President Reagan told ministers, rabbis and priests gathered in the White House Rose Garden yesterday that he intends to propose to Congress a constitutional amendment that would allow prayer in public schools.
Urging a reawakening of "America's religious and moral heart" and the protection of religion from "government tyranny," Reagan reiterated his long-held belief that the Supreme Court is wrong in consistently denying school-sponsored prayer in public classrooms over the last 20 years.
"No one will ever convince me that a moment of voluntary prayer will harm a child or threaten a school or state," Reagan said. "But I think it can strengthen our faith in a creator who alone has the power to bless America."

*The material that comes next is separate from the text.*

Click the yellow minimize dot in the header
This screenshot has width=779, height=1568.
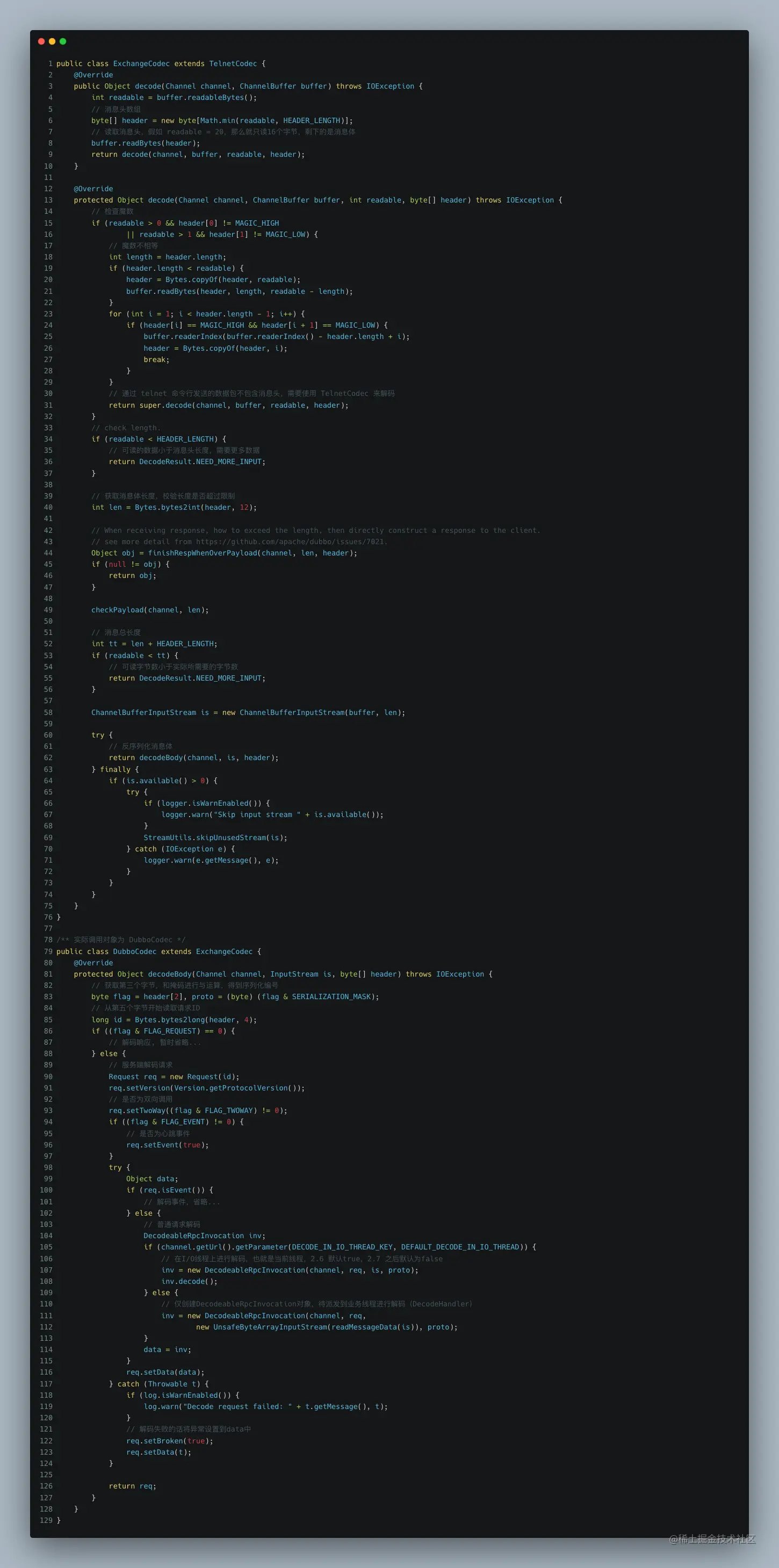pyautogui.click(x=52, y=41)
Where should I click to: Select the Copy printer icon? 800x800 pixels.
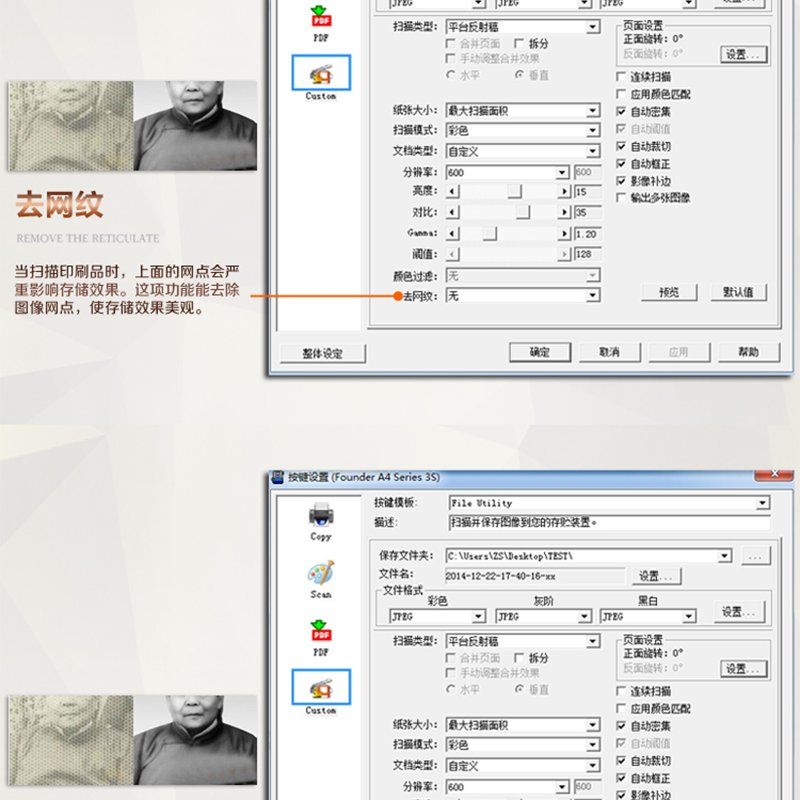(321, 518)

Reagan was careful in his remarks, as was a White House fact sheet released for the event, to stress that the proposed constitutional amendment the Justice Department is drafting would only allow voluntary prayer. Children or school districts that chose not to pray could not be forced to do so, which administration spokesmen argue would not conflict with First Amendment guarantees of freedom of religion.
At the same time yesterday, Attorney General William French Smith said he has questions about the constitutionality of a bill sponsored by Sen. Jesse Helms (R-N.C.) to deny federal courts power to rule in school prayer cases, but that if it became law the Justice Department would enforce it.
Reagan's proposal for a school prayer constitutional amendment was a gesture to conservatives who had grown increasingly restless as the White House relegated "social issues" to a back burner while emphasis was given to budget and economic battles. Restoration of prayer to schools is perhaps the least controversial of the social issues, far less than school busing and abortion.
In the two decades since the Supreme Court ruled that the state may not include prayers in public school curriculum, mainline churches and synagogues have battled a school prayer amendment just as zealously as conservative evangelicals have fought to get one enacted.
Religious leaders representing about 60 national groups, Protestant, Eastern Orthodox and Jewish, outlined their objections in a joint statement at a press conference yesterday on Capitol Hill:
The First Amendment of the Constitution prohibits public schools "from fostering religious practices or beliefs."
A least-common-denominator prayer that would be acceptable to all "trivializes prayer by robbing it of depth and meaning."
Religious instruction is the responsibility of the religious family and the religious community.
But the Southern Baptist Convention, in the vanguard of evangelicalism theologically, takes sharp exception. One of the most outspoken critics of Reagan's proposal yesterday was the Rev. James Dunn, executive director of the Baptist Joint Committee on Public Affairs.
"It is despicable demagoguery for the president to play petty politics with prayer," said Dunn. "He knows that the Supreme Court had never banned prayer in schools. It can't. Real prayer is always free . . . . What the court has done is protect religious liberty."
Proponents of a prayer amendment stress the voluntary aspect such legislation would embody. "We're on the record for voluntary school prayer," said Forest D. Montgomery, legal counsel for the National Association of Evangelicals. But he acknowledged that "it's a very delicate situation. You've got to be sensitive to all faiths and beliefs, and you've got to be sensitive to the kids. But you have to take majority rights and minority rights into account."
The Rev. Jerry Falwell, founder of the Moral Majority, circulated through the crowd afterward granting numerous interviews and promising to direct "every resource" of his organization to getting the constitutional amendment approved.
"I think it's a bright day in America," said Falwell. "After 20 years of expulsion of Almighty God from the public schools of the United States of America, I think this is the light at the end of the tunnel."
"The nine members of the Supreme Court will no longer be able to deny children their opportunity to pray in school buildings paid for by their moms and dads."
Rabbi Alexander M. Schindler, New York-based president of the Union of American Hebrew Congregations, maintains that " 'voluntary' school prayer is a misnomer. There is nothing voluntary in the school setting, where pupils are taught, and rightly, to obey the teacher and cooperate in class," he said.
Dr. Clair Randall, general secretary of the National Council of Churches, believes that "the religious training of children is the responsibility of the family and the church; it is not the responsibility of government at any level."